Check the infrastructure. Attestation worked. Encryption worked. Residency was maintained. Policy-as-code passed. The audit trail is complete and tamper-proof.
Governance still failed.
The failure did not emerge from infrastructure compromise. It emerged from aggregate authority, semantic drift, and an optimisation objective that had no visibility into cumulative exposure.
The agent acted within its technical permissions and outside its intended operational boundaries simultaneously.
Scenario two: the compliant cascade
An employee moves into a temporary project lead role. An HR agent updates their employment status. A finance agent reads the status change and automatically raises their procurement approval limit from $5,000 to $50,000, consistent with project lead authority levels. An IT agent reads the new approval limit and provisions access to vendor contract management systems.
The project ends three months later. HR closes the temporary role. But the downstream agents only triggered on role assignment, not on authority revocation or temporal expiry. Authority was granted with a start condition, but no enforceable end condition. The employee retains $50,000 procurement authority and vendor contract access indefinitely.
No individual system failed. The governance failure emerged from the interaction boundary between systems.
Six months later, an internal audit flags that the employee has approved $180,000 in vendor renewals under authority they should no longer hold. The audit log shows every action in perfect detail. What it cannot show is that anyone ever authorised that employee to retain that authority after the project closed, because no one did.
Traditional governance asks whether each system behaved correctly. Agentic governance asks whether the resulting authority state was actually legitimate. These scenarios both pass the first test. Neither passes the second.

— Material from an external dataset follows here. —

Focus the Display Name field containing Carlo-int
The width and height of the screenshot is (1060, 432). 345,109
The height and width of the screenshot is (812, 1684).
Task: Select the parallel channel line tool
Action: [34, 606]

The infrastructure stack governs the environment agents run in. The execution authority layer governs what they are permitted to do inside it. Both are necessary. The scenarios above illustrate the precise nature of the gap between them.
Closing that gap requires something most organisations still do not explicitly model: authority architecture. How to define authority explicitly rather than assume it, what deterministic halt conditions look like at the execution layer, and why the default for consequential AI actions needs to be halt rather than proceed. That analysis is in Authority Architecture: The Difference Between Governance That Is Assumed and Governance That Is Designed.
If your organisation is deploying AI agents with execution authority, the infrastructure review is the starting point. The governance review asks whether the authority exercised was legitimate.